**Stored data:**
---+---

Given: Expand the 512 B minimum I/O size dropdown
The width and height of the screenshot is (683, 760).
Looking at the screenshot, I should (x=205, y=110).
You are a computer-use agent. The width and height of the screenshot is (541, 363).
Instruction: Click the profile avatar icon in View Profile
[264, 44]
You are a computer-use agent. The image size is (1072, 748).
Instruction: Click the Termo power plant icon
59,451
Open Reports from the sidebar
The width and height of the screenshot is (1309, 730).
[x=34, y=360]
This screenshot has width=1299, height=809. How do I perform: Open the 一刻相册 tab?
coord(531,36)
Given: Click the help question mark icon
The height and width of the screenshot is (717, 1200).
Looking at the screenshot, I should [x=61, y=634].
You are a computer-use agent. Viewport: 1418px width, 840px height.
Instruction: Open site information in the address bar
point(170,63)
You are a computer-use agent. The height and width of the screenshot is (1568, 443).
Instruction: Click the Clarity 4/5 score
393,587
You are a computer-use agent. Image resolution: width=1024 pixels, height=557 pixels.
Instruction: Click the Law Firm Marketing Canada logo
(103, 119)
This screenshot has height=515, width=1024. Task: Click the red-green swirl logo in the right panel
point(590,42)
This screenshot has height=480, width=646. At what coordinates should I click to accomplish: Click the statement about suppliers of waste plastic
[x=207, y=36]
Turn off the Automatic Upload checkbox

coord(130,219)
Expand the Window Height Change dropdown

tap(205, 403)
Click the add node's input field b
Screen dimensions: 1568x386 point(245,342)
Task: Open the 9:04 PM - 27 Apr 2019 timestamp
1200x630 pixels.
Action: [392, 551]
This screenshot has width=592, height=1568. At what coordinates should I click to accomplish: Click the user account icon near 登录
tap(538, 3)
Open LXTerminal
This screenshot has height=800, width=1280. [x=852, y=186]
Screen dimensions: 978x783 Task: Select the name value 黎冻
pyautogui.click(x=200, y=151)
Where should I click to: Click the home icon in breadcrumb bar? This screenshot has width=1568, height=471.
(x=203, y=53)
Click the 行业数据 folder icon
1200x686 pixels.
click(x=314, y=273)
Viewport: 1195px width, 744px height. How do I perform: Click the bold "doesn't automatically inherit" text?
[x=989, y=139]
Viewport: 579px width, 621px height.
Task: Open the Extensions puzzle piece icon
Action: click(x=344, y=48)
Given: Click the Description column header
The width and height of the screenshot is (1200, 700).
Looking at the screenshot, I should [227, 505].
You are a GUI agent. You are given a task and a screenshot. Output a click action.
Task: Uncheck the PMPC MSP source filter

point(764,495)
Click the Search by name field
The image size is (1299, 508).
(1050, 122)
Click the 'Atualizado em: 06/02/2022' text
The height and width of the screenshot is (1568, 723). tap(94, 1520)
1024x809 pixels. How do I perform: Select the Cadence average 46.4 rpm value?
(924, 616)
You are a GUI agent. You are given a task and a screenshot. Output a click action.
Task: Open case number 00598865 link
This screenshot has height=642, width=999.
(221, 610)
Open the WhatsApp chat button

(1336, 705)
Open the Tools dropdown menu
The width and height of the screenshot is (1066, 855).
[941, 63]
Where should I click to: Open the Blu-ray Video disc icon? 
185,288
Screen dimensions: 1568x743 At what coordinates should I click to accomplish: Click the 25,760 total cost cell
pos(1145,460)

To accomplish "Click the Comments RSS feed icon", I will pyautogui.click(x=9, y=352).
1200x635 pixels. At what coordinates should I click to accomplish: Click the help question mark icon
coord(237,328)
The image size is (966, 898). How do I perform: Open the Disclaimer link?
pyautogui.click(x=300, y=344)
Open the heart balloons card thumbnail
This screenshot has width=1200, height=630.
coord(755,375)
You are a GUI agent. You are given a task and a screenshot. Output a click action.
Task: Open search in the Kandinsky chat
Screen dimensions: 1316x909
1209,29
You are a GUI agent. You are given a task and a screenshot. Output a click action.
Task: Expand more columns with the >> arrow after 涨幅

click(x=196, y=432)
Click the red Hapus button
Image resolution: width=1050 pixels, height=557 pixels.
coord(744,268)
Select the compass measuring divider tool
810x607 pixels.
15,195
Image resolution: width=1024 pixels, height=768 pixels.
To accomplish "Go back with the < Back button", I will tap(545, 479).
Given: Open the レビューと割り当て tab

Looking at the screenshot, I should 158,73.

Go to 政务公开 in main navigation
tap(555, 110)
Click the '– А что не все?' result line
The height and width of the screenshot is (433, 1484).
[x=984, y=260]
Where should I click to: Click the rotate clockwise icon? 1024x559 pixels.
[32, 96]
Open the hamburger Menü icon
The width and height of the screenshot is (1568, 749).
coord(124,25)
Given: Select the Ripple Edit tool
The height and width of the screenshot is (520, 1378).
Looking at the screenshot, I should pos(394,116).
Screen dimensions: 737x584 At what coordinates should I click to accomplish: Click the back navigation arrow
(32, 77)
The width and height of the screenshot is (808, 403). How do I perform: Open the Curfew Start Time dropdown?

---+---

**Task directions:** Give the data again in full, exactly.

**Result of the task:**
Given: Expand the 512 B minimum I/O size dropdown
The width and height of the screenshot is (683, 760).
Looking at the screenshot, I should (x=205, y=110).
You are a computer-use agent. The width and height of the screenshot is (541, 363).
Instruction: Click the profile avatar icon in View Profile
[264, 44]
You are a computer-use agent. The image size is (1072, 748).
Instruction: Click the Termo power plant icon
59,451
Open Reports from the sidebar
The width and height of the screenshot is (1309, 730).
[x=34, y=360]
This screenshot has width=1299, height=809. How do I perform: Open the 一刻相册 tab?
coord(531,36)
Given: Click the help question mark icon
The height and width of the screenshot is (717, 1200).
Looking at the screenshot, I should [x=61, y=634].
You are a computer-use agent. Viewport: 1418px width, 840px height.
Instruction: Open site information in the address bar
point(170,63)
You are a computer-use agent. The height and width of the screenshot is (1568, 443).
Instruction: Click the Clarity 4/5 score
393,587
You are a computer-use agent. Image resolution: width=1024 pixels, height=557 pixels.
Instruction: Click the Law Firm Marketing Canada logo
(103, 119)
This screenshot has height=515, width=1024. Task: Click the red-green swirl logo in the right panel
point(590,42)
This screenshot has height=480, width=646. At what coordinates should I click to accomplish: Click the statement about suppliers of waste plastic
[x=207, y=36]
Turn off the Automatic Upload checkbox

coord(130,219)
Expand the Window Height Change dropdown

tap(205, 403)
Click the add node's input field b
Screen dimensions: 1568x386 point(245,342)
Task: Open the 9:04 PM - 27 Apr 2019 timestamp
1200x630 pixels.
Action: [392, 551]
This screenshot has width=592, height=1568. At what coordinates should I click to accomplish: Click the user account icon near 登录
tap(538, 3)
Open LXTerminal
This screenshot has height=800, width=1280. [x=852, y=186]
Screen dimensions: 978x783 Task: Select the name value 黎冻
pyautogui.click(x=200, y=151)
Where should I click to: Click the home icon in breadcrumb bar? This screenshot has width=1568, height=471.
(x=203, y=53)
Click the 行业数据 folder icon
1200x686 pixels.
click(x=314, y=273)
Viewport: 1195px width, 744px height. How do I perform: Click the bold "doesn't automatically inherit" text?
[x=989, y=139]
Viewport: 579px width, 621px height.
Task: Open the Extensions puzzle piece icon
Action: click(x=344, y=48)
Given: Click the Description column header
The width and height of the screenshot is (1200, 700).
Looking at the screenshot, I should [227, 505].
You are a GUI agent. You are given a task and a screenshot. Output a click action.
Task: Uncheck the PMPC MSP source filter

point(764,495)
Click the Search by name field
The image size is (1299, 508).
(1050, 122)
Click the 'Atualizado em: 06/02/2022' text
The height and width of the screenshot is (1568, 723). tap(94, 1520)
1024x809 pixels. How do I perform: Select the Cadence average 46.4 rpm value?
(924, 616)
You are a GUI agent. You are given a task and a screenshot. Output a click action.
Task: Open case number 00598865 link
This screenshot has height=642, width=999.
(221, 610)
Open the WhatsApp chat button

(1336, 705)
Open the Tools dropdown menu
The width and height of the screenshot is (1066, 855).
[941, 63]
Where should I click to: Open the Blu-ray Video disc icon? 
185,288
Screen dimensions: 1568x743 At what coordinates should I click to accomplish: Click the 25,760 total cost cell
pos(1145,460)

To accomplish "Click the Comments RSS feed icon", I will pyautogui.click(x=9, y=352).
1200x635 pixels. At what coordinates should I click to accomplish: Click the help question mark icon
coord(237,328)
The image size is (966, 898). How do I perform: Open the Disclaimer link?
pyautogui.click(x=300, y=344)
Open the heart balloons card thumbnail
This screenshot has width=1200, height=630.
coord(755,375)
You are a GUI agent. You are given a task and a screenshot. Output a click action.
Task: Open search in the Kandinsky chat
Screen dimensions: 1316x909
1209,29
You are a GUI agent. You are given a task and a screenshot. Output a click action.
Task: Expand more columns with the >> arrow after 涨幅

click(x=196, y=432)
Click the red Hapus button
Image resolution: width=1050 pixels, height=557 pixels.
coord(744,268)
Select the compass measuring divider tool
810x607 pixels.
15,195
Image resolution: width=1024 pixels, height=768 pixels.
To accomplish "Go back with the < Back button", I will tap(545, 479).
Given: Open the レビューと割り当て tab

Looking at the screenshot, I should 158,73.

Go to 政务公开 in main navigation
tap(555, 110)
Click the '– А что не все?' result line
The height and width of the screenshot is (433, 1484).
[x=984, y=260]
Where should I click to: Click the rotate clockwise icon? 1024x559 pixels.
[32, 96]
Open the hamburger Menü icon
The width and height of the screenshot is (1568, 749).
coord(124,25)
Given: Select the Ripple Edit tool
The height and width of the screenshot is (520, 1378).
Looking at the screenshot, I should pos(394,116).
Screen dimensions: 737x584 At what coordinates should I click to accomplish: Click the back navigation arrow
(32, 77)
The width and height of the screenshot is (808, 403). How do I perform: Open the Curfew Start Time dropdown?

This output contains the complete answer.